For one thing, your teacher has to determine that you’re at the right stage of physical development. Long foot bones start hardening between ages 8 and 14, and it’s crucial that you don’t start pointe work when your bones are too soft. Otherwise, you could develop growth-plate fractures, which can cause foot deformities (yikes!).

Priscilla Nathan-Murphy, lower-school principal of Houston Ballet’s Ben Stevenson Academy, feels it’s generally unsafe to start pointe before age 10, 11 or 12. “Before then, your metatarsal structure is too weak to maintain the weight of your body and handle the stress of the pointe shoes,” she says. “By age 12, bones are still growing and fusing, but their development is closer to being complete.”

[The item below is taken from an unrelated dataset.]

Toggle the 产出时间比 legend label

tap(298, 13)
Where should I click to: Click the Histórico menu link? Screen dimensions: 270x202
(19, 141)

Age isn’t the only factor. In order to achieve the appropriate amount of strength needed to stand on your toes, you’ll need a few years of training under your belt and a commitment to several ballet classes a week. Students at Maryland Youth Ballet in Silver Spring, MD, are required to have two years of training before they can register for a special pointe preparation class. (They don’t actually start pointe until the following year.) “Students should have a strong foundation of classical ballet before pointe work is added to it,” says Michelle Lees, MYB’s principal.

Strength

Many studios offer pointe preparation classes, as MYB does, to help students build strength in their feet, ankles and legs. Usually, class combinations involve a lot of demi-pointe and relevé, as well as resistance-band exercises, foot stretches and toe exercises. If your school doesn’t offer a pointe prep class, ask your teacher for a strengthening routine you can do on your own.

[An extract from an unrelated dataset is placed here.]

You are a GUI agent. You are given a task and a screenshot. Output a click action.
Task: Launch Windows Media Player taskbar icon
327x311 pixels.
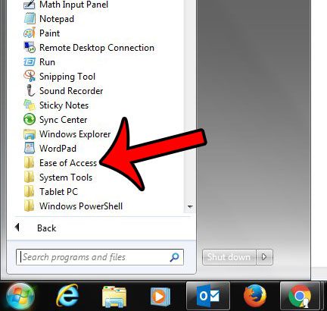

But that’s not all….. Dancers also need killer core strength to lift up and out of their pointe shoes. (Being able to balance on demi-pointe in retiré is a good sign, according to Lees.) And don’t forget the turnout muscles. “If you struggle to control your turnout when you’re on flat, it will be even harder to control when you’re on that 1 1/2-inch block,” says Nathan-Murphy. Try simple plank exercises to build your core strength, and in class, focus on rotating from the hip to make sure you’re holding your turnout correctly.

Alignment

Teachers also look for proper alignment, which requires a certain amount of natural flexibility in the foot and ankle. “When you’re on pointe, there should be a straight line from the hip, through the knee and ankle bone, to the toes,” Lees says. Unfortunately, dancers with a limited range of motion in their ankles often struggle to rise onto the shoe’s platform. “They will compensate to get on pointe,” Lees says. “Their knees will bend, their thighs will overdevelop and their lower backs will give in.” Dancers with stiffer feet may need more preparation time to improve their range of motion if possible.

On the other hand, dancers with “pretty,” hypermobile feet sometimes need more time, too. “This type of dancer is usually very weak, which means she will go too far over her shoe,” says Nathan-Murphy. “Teachers have to work with them carefully so they can learn how to support themselves properly.”

Only when all of these factors are in place, and your teacher (and only your teacher!) gives you the go-ahead, will you be ready for the wonderful world of pointe shoes. So while you’re exercising your feet and ankles, exercise some patience as well. Your body will thank you for it.